Exercise instructions:
Count the lines in the listing below that contain the string "button", treating uppercase and lowercase as distinct, and give only the number.

Collection entries
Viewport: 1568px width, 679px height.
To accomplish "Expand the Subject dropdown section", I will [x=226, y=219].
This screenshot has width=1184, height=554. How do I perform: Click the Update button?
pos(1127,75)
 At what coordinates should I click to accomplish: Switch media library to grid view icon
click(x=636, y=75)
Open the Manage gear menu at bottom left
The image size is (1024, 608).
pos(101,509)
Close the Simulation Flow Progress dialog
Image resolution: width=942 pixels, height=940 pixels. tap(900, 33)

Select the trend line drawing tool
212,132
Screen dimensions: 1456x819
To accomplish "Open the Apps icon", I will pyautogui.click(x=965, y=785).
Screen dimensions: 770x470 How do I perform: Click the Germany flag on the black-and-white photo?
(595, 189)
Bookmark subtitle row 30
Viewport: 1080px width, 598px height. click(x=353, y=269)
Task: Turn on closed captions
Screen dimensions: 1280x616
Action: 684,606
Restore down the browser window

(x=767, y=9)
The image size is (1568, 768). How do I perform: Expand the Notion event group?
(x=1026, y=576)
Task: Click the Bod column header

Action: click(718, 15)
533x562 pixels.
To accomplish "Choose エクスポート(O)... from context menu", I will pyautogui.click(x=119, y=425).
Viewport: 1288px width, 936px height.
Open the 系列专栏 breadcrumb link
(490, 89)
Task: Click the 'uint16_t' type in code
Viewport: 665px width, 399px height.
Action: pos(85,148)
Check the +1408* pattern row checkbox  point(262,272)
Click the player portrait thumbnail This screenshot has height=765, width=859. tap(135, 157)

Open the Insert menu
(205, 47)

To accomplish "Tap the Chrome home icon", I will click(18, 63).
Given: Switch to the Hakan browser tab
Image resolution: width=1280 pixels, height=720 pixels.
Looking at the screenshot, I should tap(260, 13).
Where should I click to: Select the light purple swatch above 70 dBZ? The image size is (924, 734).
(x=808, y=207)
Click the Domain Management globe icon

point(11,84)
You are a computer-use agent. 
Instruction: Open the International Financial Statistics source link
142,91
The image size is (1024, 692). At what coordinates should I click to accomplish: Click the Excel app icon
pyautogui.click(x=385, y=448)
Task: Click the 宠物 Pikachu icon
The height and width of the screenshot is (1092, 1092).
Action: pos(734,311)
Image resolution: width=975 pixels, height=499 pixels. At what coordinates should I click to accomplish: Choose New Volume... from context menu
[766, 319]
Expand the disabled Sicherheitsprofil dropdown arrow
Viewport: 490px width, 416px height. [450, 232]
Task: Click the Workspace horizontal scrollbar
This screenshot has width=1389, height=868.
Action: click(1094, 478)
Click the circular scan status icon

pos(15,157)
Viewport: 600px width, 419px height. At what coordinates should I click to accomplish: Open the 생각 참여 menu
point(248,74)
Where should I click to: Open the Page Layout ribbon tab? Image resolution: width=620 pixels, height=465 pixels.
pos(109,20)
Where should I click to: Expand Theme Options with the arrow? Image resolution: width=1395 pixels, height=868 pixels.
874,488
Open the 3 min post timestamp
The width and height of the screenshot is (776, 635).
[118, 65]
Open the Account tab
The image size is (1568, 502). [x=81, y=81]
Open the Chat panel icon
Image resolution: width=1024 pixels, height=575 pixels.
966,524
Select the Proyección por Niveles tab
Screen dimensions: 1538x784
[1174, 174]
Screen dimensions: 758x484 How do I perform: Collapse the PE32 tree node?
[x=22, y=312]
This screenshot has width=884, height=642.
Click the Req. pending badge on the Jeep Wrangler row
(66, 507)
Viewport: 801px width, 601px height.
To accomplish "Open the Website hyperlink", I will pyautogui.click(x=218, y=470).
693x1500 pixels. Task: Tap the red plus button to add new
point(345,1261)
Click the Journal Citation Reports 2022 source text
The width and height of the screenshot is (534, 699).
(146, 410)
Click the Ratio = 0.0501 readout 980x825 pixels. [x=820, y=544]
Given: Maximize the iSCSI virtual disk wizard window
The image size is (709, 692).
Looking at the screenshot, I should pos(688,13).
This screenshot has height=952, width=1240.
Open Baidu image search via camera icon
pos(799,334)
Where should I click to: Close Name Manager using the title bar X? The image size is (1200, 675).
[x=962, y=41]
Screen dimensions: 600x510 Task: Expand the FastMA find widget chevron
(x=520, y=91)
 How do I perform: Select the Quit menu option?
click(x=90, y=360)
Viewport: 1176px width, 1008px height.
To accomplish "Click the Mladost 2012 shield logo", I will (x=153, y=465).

Exercise answer:
2